31/08/2016 – La riforma della dirigenza pubblica “municipalizza” gli attuali segretari comunali. Le criticità di una riforma che rischia di riportare indietro gli enti locali

La riforma della dirigenza pubblica “municipalizza” gli attuali segretari comunali. Le criticità di una riforma che rischia di riportare indietro gli enti locali

Tra le misure di maggior interesse per gli enti locali contenute nello schema di decreto varato dal Governo figura, “a decorrere dall’effettiva costituzione del Ruolo dei dirigenti locali”, l’abolizione del segretario comunale. Ma cosa accadrà agli attuali segretari comunali? E quali criticit? presenta la nuova impostazione della disciplina?

di amedeo scarsella

Il Consiglio dei ministri, su proposta del Ministro per la semplificazione e la pubblica amministrazione Maria Anna Madia, ha approvato mercoledì 25 agosto, in esame preliminare, il decreto legislativo recante “Nuova disciplina della dirigenza della Repubblica”. Il decreto intende dare attuazione all’articolo 11 della legge 7 agosto 2015, n. 124, che delega il Governo ad adottare uno o più decreti legislativi volti alla revisione della disciplina in materia di dirigenza pubblica e di valutazione dei rendimenti dei pubblici uffici. Il testo ora dovrà ricevere il parere del Consiglio di Stato, della Conferenza Unificata e delle Commissioni parlamentari competenti, prima di essere approvato definitivamente dal Governo. L’iter dovrà concludersi entro il 27 novembre.

Estratti di dati:

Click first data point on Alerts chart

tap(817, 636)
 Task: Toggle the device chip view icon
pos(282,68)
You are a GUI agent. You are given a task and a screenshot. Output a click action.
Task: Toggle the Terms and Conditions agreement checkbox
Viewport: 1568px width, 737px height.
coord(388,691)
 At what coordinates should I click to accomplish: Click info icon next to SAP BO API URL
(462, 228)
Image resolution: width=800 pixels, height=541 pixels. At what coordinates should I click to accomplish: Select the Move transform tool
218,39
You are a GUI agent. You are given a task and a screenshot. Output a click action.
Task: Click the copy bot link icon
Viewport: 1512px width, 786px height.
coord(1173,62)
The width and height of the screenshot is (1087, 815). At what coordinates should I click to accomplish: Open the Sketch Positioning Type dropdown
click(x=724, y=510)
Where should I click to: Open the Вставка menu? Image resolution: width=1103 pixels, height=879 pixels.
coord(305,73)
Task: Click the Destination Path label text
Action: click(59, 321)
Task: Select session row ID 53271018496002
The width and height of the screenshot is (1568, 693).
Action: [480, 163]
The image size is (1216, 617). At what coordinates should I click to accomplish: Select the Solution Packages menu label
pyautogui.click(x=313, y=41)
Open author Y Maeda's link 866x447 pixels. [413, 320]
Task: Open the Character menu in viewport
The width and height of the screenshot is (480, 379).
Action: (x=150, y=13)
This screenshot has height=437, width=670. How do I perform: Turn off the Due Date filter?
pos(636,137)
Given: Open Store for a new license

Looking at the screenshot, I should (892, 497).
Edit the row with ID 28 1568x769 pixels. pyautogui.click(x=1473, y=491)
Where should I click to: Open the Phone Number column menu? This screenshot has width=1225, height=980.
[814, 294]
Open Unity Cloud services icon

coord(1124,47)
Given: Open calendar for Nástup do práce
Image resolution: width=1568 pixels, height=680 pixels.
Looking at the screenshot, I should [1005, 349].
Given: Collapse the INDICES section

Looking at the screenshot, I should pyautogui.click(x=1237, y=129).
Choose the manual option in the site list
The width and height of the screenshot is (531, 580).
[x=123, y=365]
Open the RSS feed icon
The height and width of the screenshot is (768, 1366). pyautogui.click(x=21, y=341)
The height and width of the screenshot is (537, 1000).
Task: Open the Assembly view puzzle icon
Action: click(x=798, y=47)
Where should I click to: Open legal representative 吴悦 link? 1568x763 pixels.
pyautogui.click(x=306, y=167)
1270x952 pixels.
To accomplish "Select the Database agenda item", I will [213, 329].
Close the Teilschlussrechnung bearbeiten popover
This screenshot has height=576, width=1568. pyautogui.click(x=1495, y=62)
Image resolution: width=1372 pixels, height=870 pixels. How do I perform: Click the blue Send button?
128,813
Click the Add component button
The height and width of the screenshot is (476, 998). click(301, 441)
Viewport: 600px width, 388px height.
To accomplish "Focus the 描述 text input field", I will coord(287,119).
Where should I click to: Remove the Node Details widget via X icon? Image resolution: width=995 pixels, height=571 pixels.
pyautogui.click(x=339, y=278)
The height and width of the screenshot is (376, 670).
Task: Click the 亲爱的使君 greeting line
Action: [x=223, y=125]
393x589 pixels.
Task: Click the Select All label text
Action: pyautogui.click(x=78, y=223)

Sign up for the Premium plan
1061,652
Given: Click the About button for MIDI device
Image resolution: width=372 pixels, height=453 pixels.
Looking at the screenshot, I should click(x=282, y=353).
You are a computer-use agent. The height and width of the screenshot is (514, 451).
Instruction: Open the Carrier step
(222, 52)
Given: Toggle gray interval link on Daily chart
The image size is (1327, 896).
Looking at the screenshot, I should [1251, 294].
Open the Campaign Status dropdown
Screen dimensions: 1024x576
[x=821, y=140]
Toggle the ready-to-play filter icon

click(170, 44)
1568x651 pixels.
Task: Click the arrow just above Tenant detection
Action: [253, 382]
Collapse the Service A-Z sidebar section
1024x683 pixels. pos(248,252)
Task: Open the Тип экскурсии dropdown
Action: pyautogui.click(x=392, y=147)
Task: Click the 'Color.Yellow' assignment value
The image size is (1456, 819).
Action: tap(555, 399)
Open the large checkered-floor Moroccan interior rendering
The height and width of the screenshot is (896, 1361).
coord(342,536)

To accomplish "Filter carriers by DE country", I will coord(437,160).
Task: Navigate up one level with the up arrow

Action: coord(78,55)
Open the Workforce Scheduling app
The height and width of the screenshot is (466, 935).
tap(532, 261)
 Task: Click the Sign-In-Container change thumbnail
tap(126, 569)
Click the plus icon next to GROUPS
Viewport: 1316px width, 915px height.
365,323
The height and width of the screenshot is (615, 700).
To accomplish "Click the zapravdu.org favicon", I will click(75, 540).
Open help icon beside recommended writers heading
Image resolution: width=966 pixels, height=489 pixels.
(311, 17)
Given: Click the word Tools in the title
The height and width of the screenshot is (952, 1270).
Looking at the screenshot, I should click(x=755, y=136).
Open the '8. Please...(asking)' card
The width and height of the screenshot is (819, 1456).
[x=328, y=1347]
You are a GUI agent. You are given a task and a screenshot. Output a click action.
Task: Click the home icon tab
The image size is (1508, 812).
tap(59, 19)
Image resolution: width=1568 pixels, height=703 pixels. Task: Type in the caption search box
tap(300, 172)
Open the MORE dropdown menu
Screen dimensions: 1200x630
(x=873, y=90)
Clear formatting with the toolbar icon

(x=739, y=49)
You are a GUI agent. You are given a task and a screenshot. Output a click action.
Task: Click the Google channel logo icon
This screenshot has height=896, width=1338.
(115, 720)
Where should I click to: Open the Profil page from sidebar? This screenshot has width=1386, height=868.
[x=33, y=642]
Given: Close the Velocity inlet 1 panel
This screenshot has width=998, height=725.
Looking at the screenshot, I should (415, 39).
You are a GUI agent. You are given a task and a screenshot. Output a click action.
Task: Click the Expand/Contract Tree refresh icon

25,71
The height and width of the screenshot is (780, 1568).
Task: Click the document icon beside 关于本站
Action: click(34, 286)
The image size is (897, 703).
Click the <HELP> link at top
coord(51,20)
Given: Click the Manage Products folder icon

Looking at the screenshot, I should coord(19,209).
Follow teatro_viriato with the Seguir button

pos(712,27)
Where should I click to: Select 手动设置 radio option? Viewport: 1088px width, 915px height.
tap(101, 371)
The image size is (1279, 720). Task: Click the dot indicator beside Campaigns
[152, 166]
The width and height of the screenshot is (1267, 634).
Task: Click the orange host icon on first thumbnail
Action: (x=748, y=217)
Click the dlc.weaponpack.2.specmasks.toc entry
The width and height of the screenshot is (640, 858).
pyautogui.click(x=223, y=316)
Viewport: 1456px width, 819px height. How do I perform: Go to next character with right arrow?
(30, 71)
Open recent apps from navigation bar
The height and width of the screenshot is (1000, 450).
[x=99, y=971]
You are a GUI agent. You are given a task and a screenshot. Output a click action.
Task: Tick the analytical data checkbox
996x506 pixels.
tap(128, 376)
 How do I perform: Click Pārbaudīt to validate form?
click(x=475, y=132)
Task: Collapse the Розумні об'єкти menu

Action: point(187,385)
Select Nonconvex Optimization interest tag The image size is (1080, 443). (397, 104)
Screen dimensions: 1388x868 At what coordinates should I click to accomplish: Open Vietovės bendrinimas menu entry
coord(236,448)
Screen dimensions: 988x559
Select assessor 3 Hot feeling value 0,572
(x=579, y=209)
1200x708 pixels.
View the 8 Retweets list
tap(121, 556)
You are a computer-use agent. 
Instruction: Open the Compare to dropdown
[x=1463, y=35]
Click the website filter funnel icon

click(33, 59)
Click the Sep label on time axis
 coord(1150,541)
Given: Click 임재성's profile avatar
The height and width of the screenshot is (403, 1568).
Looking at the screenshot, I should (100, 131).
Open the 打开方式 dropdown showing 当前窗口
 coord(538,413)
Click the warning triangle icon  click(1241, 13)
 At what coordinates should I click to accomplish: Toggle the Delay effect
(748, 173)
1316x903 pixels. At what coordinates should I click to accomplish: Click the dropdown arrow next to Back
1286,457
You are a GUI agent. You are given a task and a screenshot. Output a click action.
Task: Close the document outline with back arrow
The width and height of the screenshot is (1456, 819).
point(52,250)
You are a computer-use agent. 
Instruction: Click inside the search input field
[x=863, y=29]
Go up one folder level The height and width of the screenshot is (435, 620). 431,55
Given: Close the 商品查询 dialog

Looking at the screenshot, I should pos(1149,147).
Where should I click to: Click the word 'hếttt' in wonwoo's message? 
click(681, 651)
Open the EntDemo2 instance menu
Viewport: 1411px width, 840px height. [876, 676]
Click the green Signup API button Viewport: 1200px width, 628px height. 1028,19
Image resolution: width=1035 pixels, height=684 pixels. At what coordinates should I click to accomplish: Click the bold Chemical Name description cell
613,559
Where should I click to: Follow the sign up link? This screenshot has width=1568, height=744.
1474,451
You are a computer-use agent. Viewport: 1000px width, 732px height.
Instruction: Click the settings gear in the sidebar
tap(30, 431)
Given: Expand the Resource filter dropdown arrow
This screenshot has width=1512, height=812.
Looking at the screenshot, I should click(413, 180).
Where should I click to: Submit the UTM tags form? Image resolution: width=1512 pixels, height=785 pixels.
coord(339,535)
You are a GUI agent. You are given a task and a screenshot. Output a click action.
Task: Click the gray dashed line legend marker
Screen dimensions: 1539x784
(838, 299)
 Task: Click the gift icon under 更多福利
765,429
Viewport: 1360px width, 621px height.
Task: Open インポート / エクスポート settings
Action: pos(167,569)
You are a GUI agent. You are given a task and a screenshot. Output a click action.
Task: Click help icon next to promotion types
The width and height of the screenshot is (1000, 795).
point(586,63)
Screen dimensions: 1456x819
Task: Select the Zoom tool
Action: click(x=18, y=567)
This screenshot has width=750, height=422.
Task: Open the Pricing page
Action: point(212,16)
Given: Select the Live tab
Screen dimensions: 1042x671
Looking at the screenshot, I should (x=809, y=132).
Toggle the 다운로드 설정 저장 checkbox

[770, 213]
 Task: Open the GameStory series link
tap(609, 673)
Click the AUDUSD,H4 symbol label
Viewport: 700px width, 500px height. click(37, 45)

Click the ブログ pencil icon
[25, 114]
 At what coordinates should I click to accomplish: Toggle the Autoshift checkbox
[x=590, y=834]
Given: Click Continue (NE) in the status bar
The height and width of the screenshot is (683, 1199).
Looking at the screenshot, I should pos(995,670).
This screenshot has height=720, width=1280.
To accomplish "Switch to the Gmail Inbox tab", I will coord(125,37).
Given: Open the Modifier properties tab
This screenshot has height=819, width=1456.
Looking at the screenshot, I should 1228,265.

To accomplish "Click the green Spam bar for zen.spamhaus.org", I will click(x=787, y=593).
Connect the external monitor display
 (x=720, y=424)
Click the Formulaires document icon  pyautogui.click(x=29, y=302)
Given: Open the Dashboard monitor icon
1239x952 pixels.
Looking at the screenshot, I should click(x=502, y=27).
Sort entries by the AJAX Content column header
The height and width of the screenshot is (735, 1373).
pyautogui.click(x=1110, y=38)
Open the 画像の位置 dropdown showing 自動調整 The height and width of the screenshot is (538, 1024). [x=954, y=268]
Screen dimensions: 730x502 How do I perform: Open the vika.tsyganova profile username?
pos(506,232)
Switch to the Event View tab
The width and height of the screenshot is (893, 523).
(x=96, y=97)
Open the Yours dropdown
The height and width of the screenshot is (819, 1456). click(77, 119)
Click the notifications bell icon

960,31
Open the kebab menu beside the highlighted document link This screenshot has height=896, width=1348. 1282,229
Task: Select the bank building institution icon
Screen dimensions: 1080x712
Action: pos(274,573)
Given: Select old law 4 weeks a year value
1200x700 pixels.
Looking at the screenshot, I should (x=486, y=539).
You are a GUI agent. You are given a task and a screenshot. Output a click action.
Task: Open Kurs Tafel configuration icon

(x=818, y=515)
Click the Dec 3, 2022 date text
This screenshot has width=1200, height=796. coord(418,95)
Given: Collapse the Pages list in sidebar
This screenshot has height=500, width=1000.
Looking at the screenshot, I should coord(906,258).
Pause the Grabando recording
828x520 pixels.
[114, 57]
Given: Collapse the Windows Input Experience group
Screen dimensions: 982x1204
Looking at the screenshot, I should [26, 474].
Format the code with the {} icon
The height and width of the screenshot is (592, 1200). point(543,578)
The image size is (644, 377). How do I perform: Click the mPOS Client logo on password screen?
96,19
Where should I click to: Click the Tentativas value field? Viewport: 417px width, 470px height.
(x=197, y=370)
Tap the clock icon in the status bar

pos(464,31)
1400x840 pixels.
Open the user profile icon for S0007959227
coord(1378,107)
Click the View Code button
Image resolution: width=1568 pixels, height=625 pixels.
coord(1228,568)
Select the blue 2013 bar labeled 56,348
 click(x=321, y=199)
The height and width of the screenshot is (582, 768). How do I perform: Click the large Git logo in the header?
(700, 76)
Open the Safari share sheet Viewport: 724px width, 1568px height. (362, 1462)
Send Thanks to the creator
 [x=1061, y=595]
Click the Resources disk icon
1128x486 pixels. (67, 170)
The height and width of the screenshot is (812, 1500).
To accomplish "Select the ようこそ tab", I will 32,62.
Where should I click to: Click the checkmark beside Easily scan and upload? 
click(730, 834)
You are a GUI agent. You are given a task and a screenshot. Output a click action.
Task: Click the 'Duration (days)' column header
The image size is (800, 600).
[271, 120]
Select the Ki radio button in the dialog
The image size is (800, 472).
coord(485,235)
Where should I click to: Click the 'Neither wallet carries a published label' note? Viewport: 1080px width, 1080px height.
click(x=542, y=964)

Lavoro richiesto:
**1)** Secondo il testo sulla riforma della dirigenza pubblica, entro quale data dovrà concludersi l'iter del decreto?
**2)** Per favore, scrivi il seguito del testo sulla riforma della dirigenza pubblica, partendo subito dopo la sua ultima frase.
Le righe non hanno alcun legame con il testo fornito.

Risultati:
**1)** Entro il 27 novembre.

**2)**
I tre ruoli della dirigenza

Il sistema della dirigenza è riformato mediante l’istituzione di un sistema articolato di tre Ruoli unificati e coordinati (dei dirigenti statali, dei dirigenti regionali e dei dirigenti locali), accomunati da requisiti omogenei di accesso e da procedure analoghe di reclutamento, basati sul principio del merito e della formazione continua nonché su quello della piena mobilità tra i ruoli. Sono iscritti di diritto, ai Ruoli della dirigenza, i dirigenti a tempo indeterminato in servizio presso le relative amministrazioni, alla data di entrata in vigore del decreto (art. 6 dello schema di decreto).

L’art. 2 dello schema di decreto, sostituendo l’art. 13 del d.lgs. 165/2001, prevede che “il rapporto di lavoro di ciascun dirigente è costituito con contratto di lavoro a tempo indeterminato, stipulato con l’amministrazione che lo assume” con contestuale iscrizione in uno dei tre Ruoli.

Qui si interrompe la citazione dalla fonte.